Here the job is to transcribe the data exactly while omitting the images.

(Collected data)
○ ○ ○ ○ ○ ○ ○
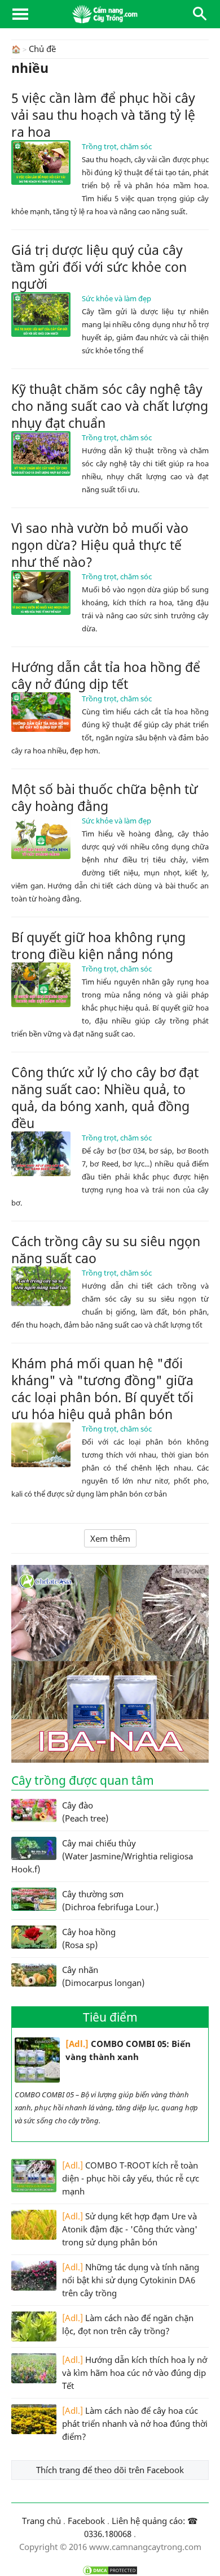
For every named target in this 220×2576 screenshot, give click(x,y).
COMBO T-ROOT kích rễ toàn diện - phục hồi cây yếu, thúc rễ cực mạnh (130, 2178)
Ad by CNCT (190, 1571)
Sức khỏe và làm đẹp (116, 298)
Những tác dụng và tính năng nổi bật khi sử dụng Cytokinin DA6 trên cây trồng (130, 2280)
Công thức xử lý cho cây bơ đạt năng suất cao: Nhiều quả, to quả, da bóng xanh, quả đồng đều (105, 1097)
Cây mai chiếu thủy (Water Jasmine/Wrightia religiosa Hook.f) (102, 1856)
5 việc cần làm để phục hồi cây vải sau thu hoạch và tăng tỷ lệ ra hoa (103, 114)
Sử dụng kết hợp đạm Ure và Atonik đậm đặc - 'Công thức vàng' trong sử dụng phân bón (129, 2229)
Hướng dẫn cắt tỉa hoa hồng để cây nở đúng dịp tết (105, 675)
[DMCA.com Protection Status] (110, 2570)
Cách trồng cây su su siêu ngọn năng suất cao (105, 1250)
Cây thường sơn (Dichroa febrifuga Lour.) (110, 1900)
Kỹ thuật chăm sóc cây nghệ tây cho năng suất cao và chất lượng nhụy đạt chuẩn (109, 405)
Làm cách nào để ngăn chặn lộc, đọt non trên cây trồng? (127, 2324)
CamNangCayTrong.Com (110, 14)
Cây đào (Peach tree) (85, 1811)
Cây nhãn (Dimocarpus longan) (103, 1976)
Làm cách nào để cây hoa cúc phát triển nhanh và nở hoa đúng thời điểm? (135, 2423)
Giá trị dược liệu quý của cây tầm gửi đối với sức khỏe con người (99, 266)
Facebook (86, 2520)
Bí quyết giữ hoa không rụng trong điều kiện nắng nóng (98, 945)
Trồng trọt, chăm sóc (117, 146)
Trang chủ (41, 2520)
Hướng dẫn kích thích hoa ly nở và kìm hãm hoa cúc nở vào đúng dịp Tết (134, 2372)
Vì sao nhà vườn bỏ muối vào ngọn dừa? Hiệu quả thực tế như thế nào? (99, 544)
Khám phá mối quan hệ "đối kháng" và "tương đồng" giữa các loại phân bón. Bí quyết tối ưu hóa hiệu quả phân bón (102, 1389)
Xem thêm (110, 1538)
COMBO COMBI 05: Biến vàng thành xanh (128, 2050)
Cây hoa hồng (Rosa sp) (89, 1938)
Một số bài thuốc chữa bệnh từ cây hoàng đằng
○ ○ ○ ○ ○ ○ ○
• [Exercise result]
For every named target in this 220×2576 screenshot, give click(x,y).
COMBO T-ROOT kích rễ toàn diện - phục hồi cây yếu, thúc rễ cực mạnh (130, 2178)
Ad by CNCT (190, 1571)
Sức khỏe và làm đẹp (116, 298)
Những tác dụng và tính năng nổi bật khi sử dụng Cytokinin DA6 trên cây trồng (130, 2280)
Công thức xử lý cho cây bơ đạt năng suất cao: Nhiều quả, to quả, da bóng xanh, quả đồng đều (105, 1097)
Cây mai chiếu thủy (Water Jasmine/Wrightia religiosa Hook.f) (102, 1856)
5 việc cần làm để phục hồi cây vải sau thu hoạch và tăng tỷ lệ ra hoa (103, 114)
Sử dụng kết hợp đạm Ure và Atonik đậm đặc - 'Công thức vàng' trong sử dụng phân bón (129, 2229)
Hướng dẫn cắt tỉa hoa hồng để cây nở đúng dịp tết (105, 675)
[DMCA.com Protection Status] (110, 2570)
Cách trồng cây su su siêu ngọn năng suất cao (105, 1250)
Cây thường sơn (Dichroa febrifuga Lour.) (110, 1900)
Kỹ thuật chăm sóc cây nghệ tây cho năng suất cao và chất lượng nhụy đạt chuẩn (109, 405)
Làm cách nào để ngăn chặn lộc, đọt non trên cây trồng? (127, 2324)
CamNangCayTrong.Com (110, 14)
Cây đào (Peach tree) (85, 1811)
Cây nhãn (Dimocarpus longan) (103, 1976)
Làm cách nào để cây hoa cúc phát triển nhanh và nở hoa đúng thời điểm? (135, 2423)
Giá trị dược liệu quý của cây tầm gửi đối với sức khỏe con người (99, 266)
Facebook (86, 2520)
Bí quyết giữ hoa không rụng trong điều kiện nắng nóng (98, 945)
Trồng trọt, chăm sóc (117, 146)
Trang chủ (41, 2520)
Hướng dẫn kích thích hoa ly nở và kìm hãm hoa cúc nở vào đúng dịp Tết (134, 2372)
Vì sao nhà vườn bỏ muối vào ngọn dừa? Hiệu quả thực tế như thế nào? (99, 544)
Khám phá mối quan hệ "đối kháng" và "tương đồng" giữa các loại phân bón. Bí quyết tối ưu hóa hiệu quả phân bón (102, 1389)
Xem thêm (110, 1538)
COMBO COMBI 05: Biến vàng thành xanh (128, 2050)
Cây hoa hồng (Rosa sp) (89, 1938)
Một số bài thuốc chữa bệnh từ cây hoàng đằng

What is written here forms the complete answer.